Is it ever appropriate for a Christian to misrepresent the beliefs of other people?
Surely, the answer to this is a no-brainer, but apparently a controversy over a recent evangelistic film suggests evidentially that not all Christians agree when this is happening. Lest you think that I woke up on the wrong side of bed this morning, let me tell you that there is something bugging me here that simply will not go away.
Though I am not overly familiar with him, I understand that Ray Comfort is an apologist from New Zealand with a ministry to reach out to a lost and hurting world. In the summer of 2013, Ray Comfort released a 40-minute video, Evolution vs. God, which is designed to challenge beliefs about evolution and present a case for the Gospel. Comfort interviews science professors and college students who claim to be atheists because of their confidence that science has somehow disproven the Bible. I have had a chance to see the film, but I have a very mixed reaction to it.

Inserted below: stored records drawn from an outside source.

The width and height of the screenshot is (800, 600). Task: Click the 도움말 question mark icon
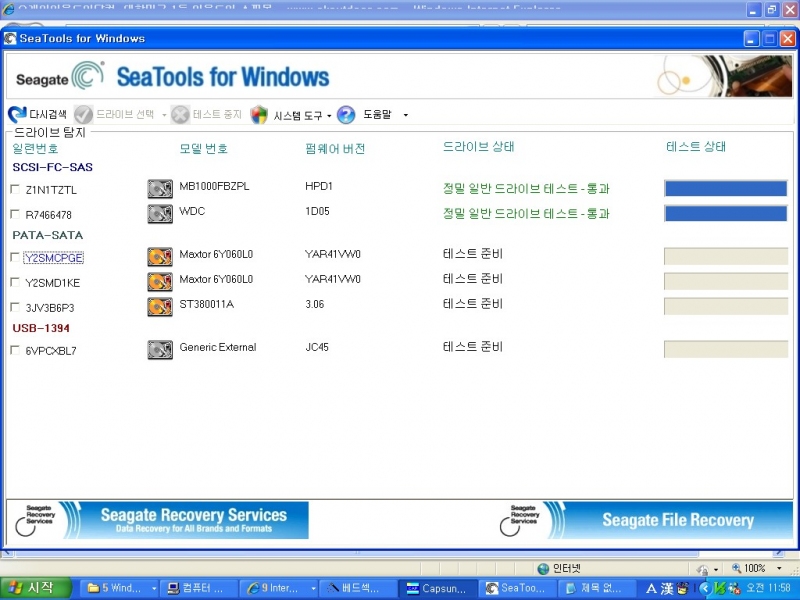(x=346, y=115)

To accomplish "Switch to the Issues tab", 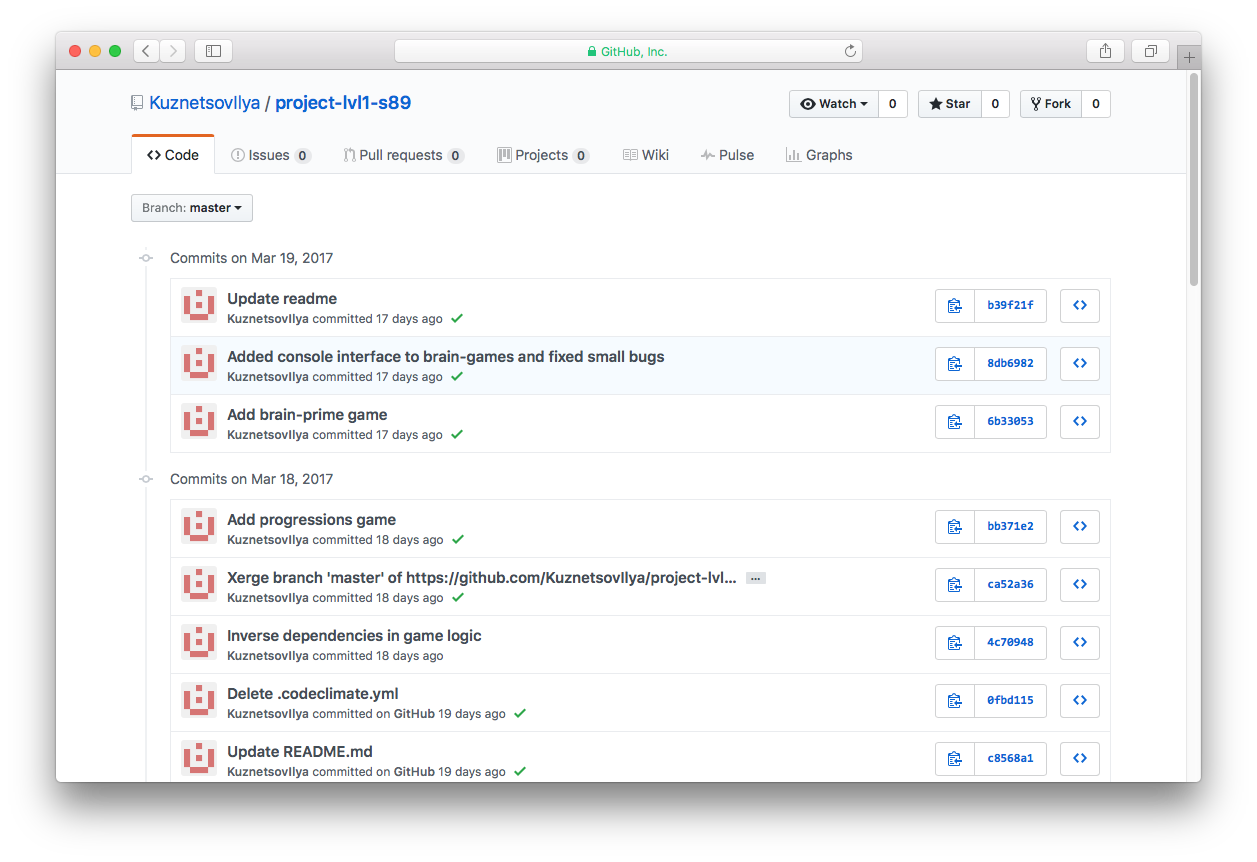I will tap(270, 155).
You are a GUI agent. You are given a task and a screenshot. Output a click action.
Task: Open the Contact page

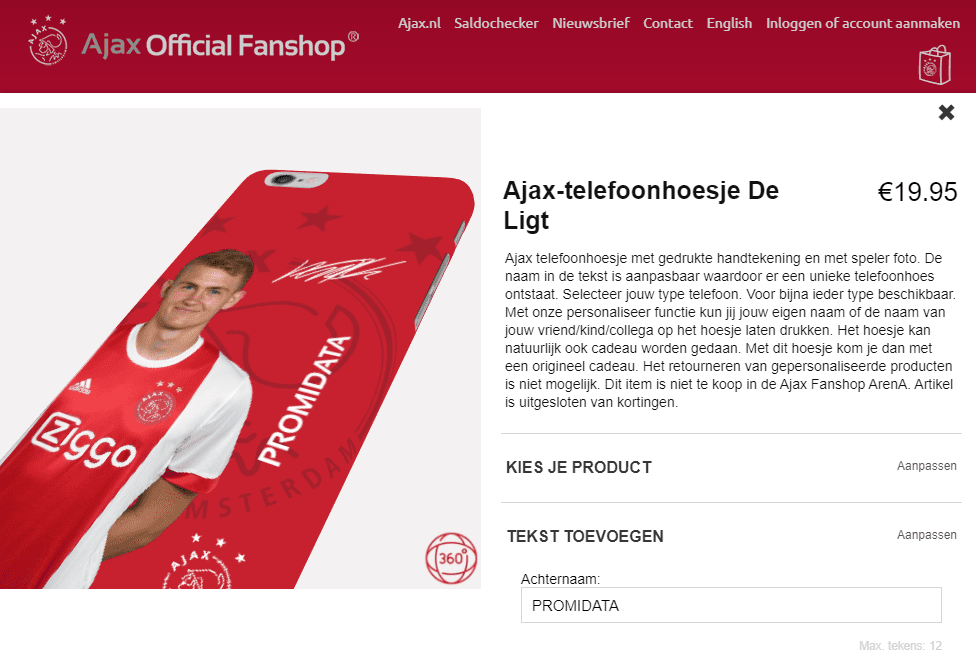pos(668,23)
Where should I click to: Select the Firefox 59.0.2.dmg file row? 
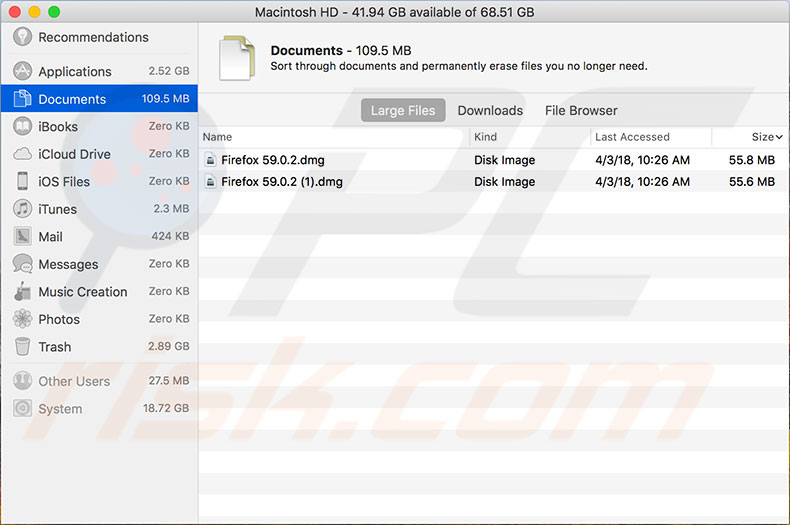272,160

Evolution vs. God: Some Positive Elements
On the positive side, Ray effectively challenges some misleading ideas when it comes to the scientific theory of evolution. For example, I remember learning in high school that the human appendix was simply a non-functioning by-product of the human evolutionary process. However, more recent scientific research now demonstrates that the appendix actually serves a very important purpose in the human immune system. In this example and in other areas, Comfort correctly makes the observation that some presuppositions about evolutionary theory have led people to make some rather wrong and, furthermore, even a few morally disturbing conclusions.
Also, Ray Comfort does demonstrate confidence in engaging the students and professors he interviews. Too often, Christians shy away from talking with others about science and faith issues, and so Comfort illustrates that believers need to prepare themselves in learning how to defend the faith and not run away when topics concerning science come up.

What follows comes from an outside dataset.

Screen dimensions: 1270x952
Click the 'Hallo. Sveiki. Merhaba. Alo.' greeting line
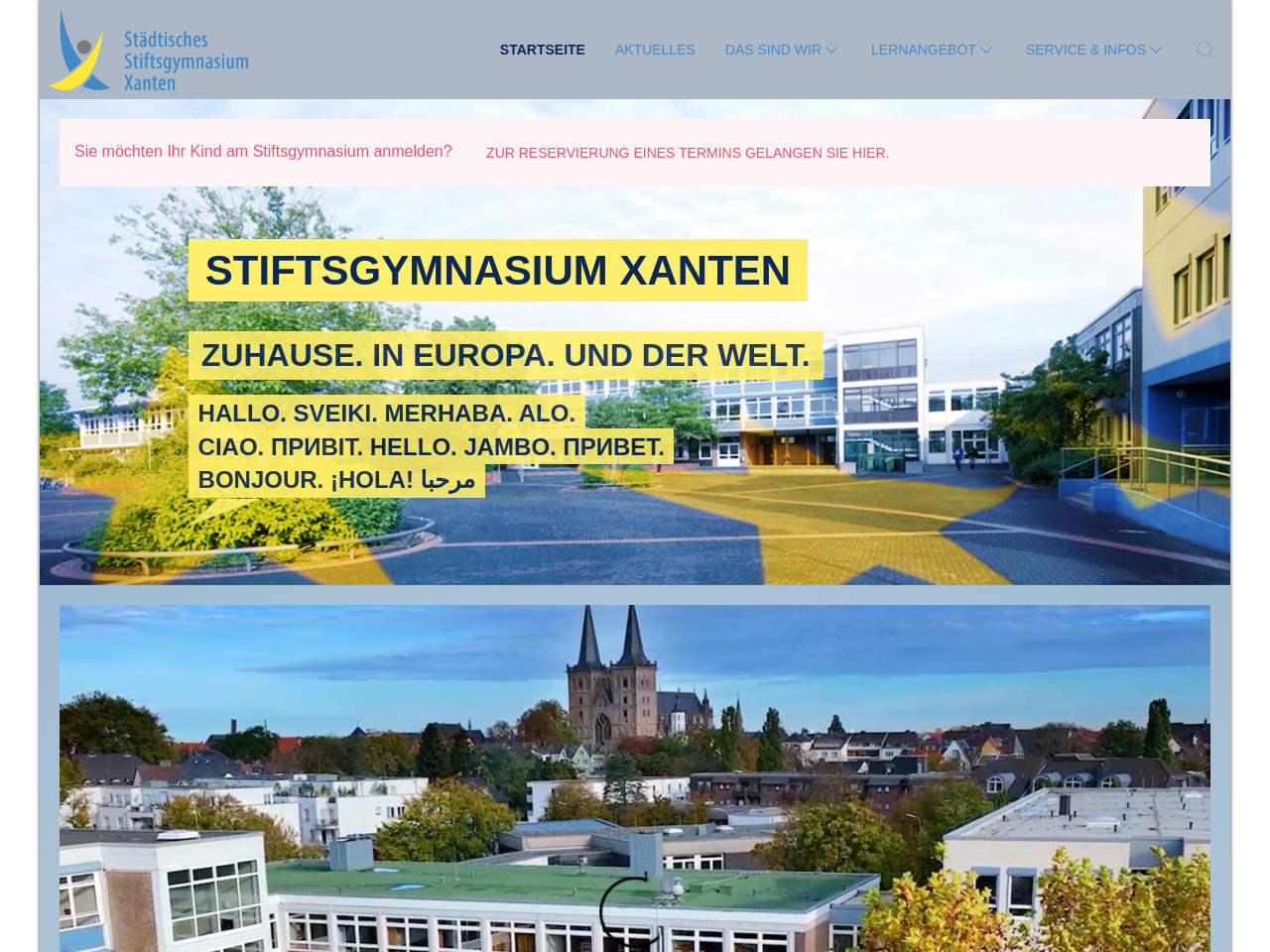click(386, 414)
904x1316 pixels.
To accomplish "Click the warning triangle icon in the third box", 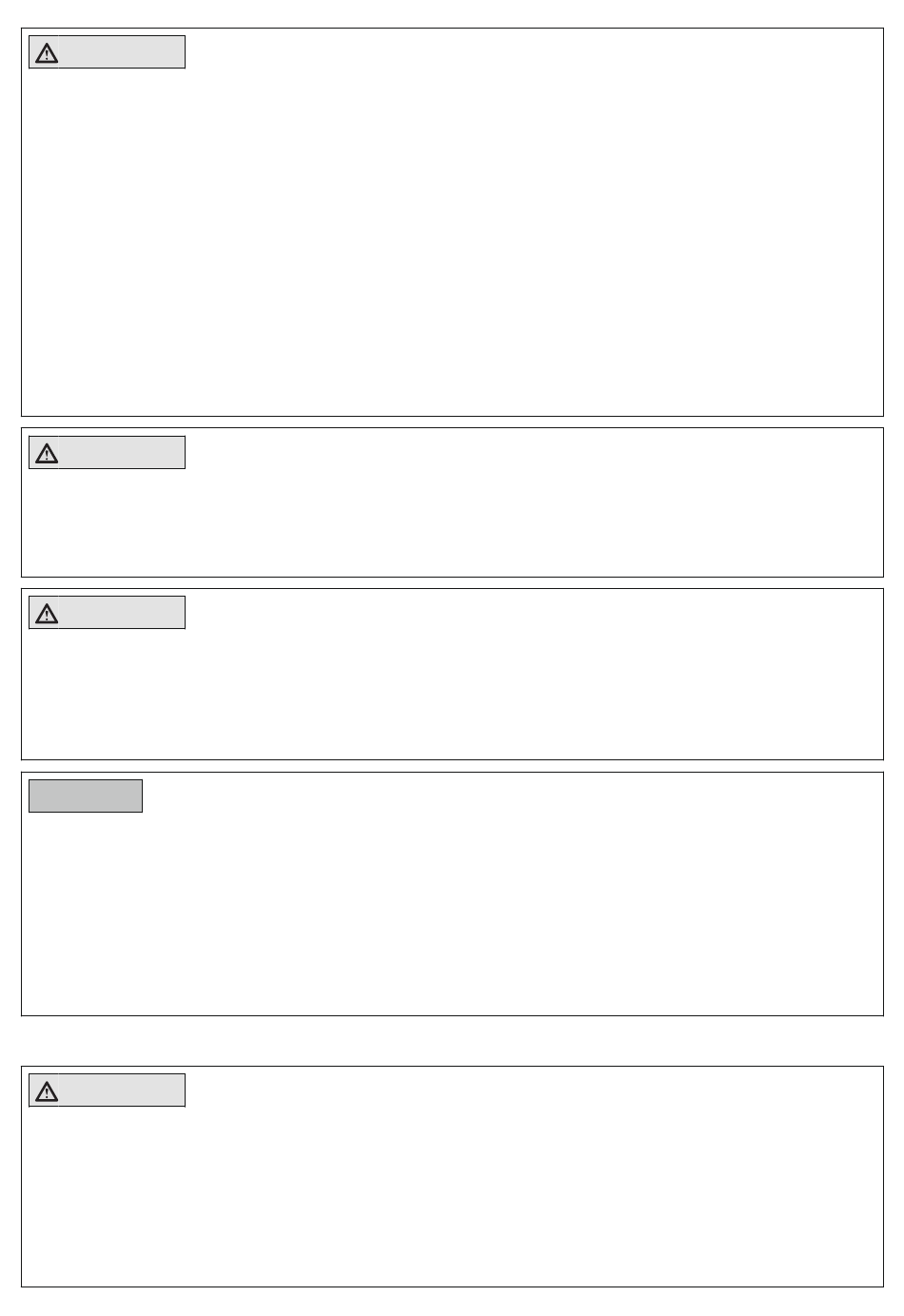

Evolution vs. God: Some Real Problems
OK. So there are some good things to say about the film. But sadly, I was bothered by some of the ways the interviews with the scientists and students were handled…. I mean, I was really bothered…. For example, in several cases Ray Comfort selectively edits quite a bit of these video interviews. Comfort asks the scientists for observable evidence showing that evolutionary change in animals from one kind to another is happening now. Comfort is correctly noting the challenge of relating contemporary, observable and repeatable experiments within the laboratory to the historical observations found in the fossil record. Unfortunately, Comfort manages to omit explanations from his interviewed scientist subjects detailing exactly how scientists use the “here and now” observations from within the laboratory to draw conclusions with respect to historical data in the past.

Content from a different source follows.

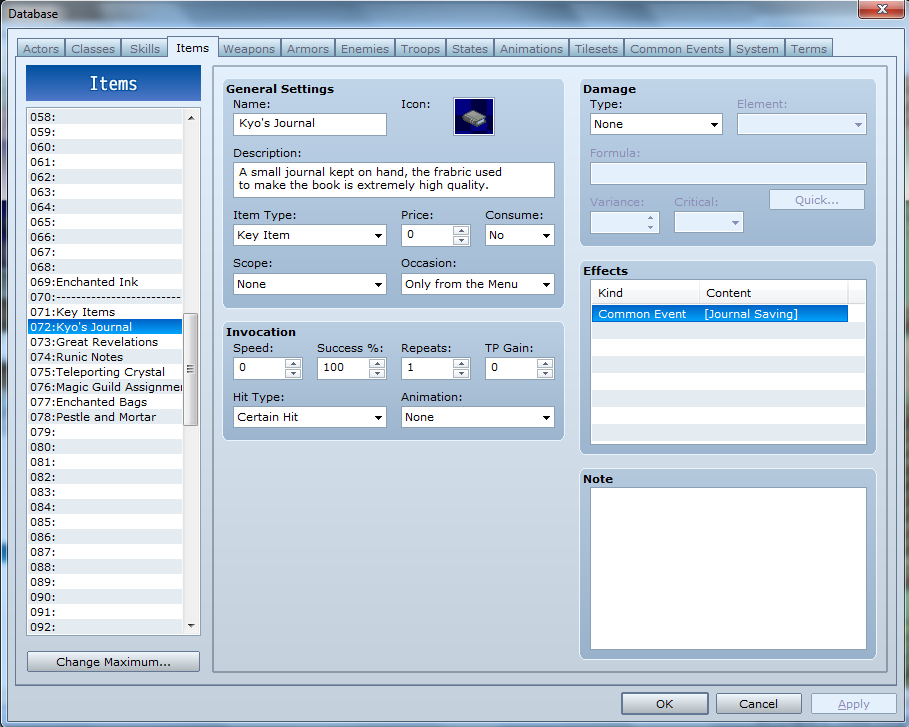Open the Hit Type dropdown
This screenshot has height=727, width=909.
(310, 417)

P. Z. Myers is an outspoken atheistic scientist whom Ray Comfort interviewed. After the film was released, Myers claimed that Comfort’s selective editing of the interview misrepresented his views. Comfort and Myers have their points of disagreement, but breeding an atmosphere of distrust by such selective editing is hardly beneficial.
In a recent Veracity posting, John Paine referenced an interview done by the Daily Show with apologist Matt Slick of CARM. In my first look at that video, I was really embarrassed as a Christian by what Matt had said, until I read Matt Slick’s response showing where the editors of the Daily Show had selectively edited portions of the interview to make Matt Slick sound really narrow-minded. Mmmmm. Perhaps we should be a little more careful in how we consume things in the secular media…. and now with Ray Comfort’s film, the same need for critical discernment applies in the Christian media.
Here is one other annoyance I have with Evolution vs. God. Comfort asks young college students if they can produce any current, observable evidence for evolution of “kinds” of animals. Most of the students simply had no answer, so therefore the implication was that macro-evolution was simply indefensible. However, how many times have young, inexperienced Christians been challenged by skeptics regarding their Christian beliefs about God and the Bible and have been unable to quickly come up with intelligent sounding answers? Making atheists look stupid is just as bad as making Christians look stupid.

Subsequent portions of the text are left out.